Published: August 29, 2007
New York Times Editorial Board
The economic party is winding down and most working Americans never even got near the punch bowl.
The Census Bureau reported yesterday that median household income rose 0.7 percent last year — it’s second annual increase in a row— to $48,201. The share of households living in poverty fell to 12.3 percent from 12.6 percent in 2005. This seems like welcome news, but a deeper look at the belated improvement in these numbers — more than five years after the end of the last recession — underscores how the gains from economic growth have failed to benefit most of the population.
The median household income last year was still about $1,000 less than in 2000, before the onset of the last recession. In 2006, 36.5 million Americans were living in poverty — 5 million more than six years before, when the poverty rate fell to 11.3 percent.
And what is perhaps most disturbing is that it appears this is as good as it’s going to get.
Sputtering under the weight of the credit crisis and the associated drop in the housing market, the economic expansion that started in 2001 looks like it might enter history books with the dubious distinction of being the only sustained expansion on record in which the incomes of typical American households never reached the peak of the previous cycle. It seems that ordinary working families are going to have to wait — at the very minimum — until the next cycle to make up the losses they suffered in this one. There’s no guarantee they will.
The gains against poverty last year were remarkably narrow. The poverty rate declined among the elderly, but it remained unchanged for people under 65. Analyzed by race, only Hispanics saw poverty decline on average while other groups experienced no gains.
The fortunes of middle-class, working Americans also appear less upbeat on closer consideration of the data. Indeed, earnings of men and women working full time actually fell more than 1 percent last year.
This suggests that when household incomes rose, it was because more members of the household went to work, not because anybody got a bigger paycheck. The median income of working-age households, those headed by somebody younger than 65, remained more than 2 percent lower than in 2001, the year of the recession.
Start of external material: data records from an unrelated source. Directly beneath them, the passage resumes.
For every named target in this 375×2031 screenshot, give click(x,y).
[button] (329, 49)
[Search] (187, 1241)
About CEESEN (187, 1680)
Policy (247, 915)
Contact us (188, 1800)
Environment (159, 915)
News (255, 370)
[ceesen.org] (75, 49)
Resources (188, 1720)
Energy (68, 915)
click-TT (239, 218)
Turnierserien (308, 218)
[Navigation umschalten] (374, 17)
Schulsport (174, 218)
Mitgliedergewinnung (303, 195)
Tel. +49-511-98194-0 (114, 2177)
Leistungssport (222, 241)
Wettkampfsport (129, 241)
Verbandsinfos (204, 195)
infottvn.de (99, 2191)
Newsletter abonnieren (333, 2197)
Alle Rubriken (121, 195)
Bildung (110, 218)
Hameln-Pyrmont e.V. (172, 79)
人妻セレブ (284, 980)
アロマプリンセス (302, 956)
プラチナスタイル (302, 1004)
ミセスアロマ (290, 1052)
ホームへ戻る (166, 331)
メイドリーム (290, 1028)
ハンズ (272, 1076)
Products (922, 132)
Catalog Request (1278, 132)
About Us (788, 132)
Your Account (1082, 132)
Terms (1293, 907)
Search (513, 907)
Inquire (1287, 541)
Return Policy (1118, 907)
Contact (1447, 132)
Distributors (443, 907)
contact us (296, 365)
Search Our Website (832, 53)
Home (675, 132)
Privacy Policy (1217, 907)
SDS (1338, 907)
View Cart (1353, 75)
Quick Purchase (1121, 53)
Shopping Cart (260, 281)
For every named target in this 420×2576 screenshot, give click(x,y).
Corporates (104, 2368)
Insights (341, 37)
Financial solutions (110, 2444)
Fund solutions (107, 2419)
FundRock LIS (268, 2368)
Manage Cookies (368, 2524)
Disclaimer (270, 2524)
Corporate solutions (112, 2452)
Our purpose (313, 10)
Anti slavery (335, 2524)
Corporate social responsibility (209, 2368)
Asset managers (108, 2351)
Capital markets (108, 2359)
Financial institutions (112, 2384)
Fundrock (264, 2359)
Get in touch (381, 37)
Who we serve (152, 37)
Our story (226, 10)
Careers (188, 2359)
Over all, the new data on incomes and poverty mesh consistently with the pattern of the last five years, in which the spoils of the nation’s economic growth have flowed almost exclusively to the wealthy and the extremely wealthy, leaving little for everybody else.
Standard measures of inequality did not increase last year, according to the new census data. But over a longer period, the trend becomes crystal clear: the only group for which earnings in 2006 exceeded those of 2000 were the households in the top five percent of the earnings distribution. For everybody else, they were lower.
This stilted distribution of rewards underscores how economic growth alone has been insufficient to provide better living standards for most American families. What are needed are policies to help spread benefits broadly — be it more progressive taxation, or policies to strengthen public education and increase access to affordable health care.
Unfortunately, these policies are unlikely to come from the current White House. This administration prefers tax cuts for the lucky ones in the top five percent.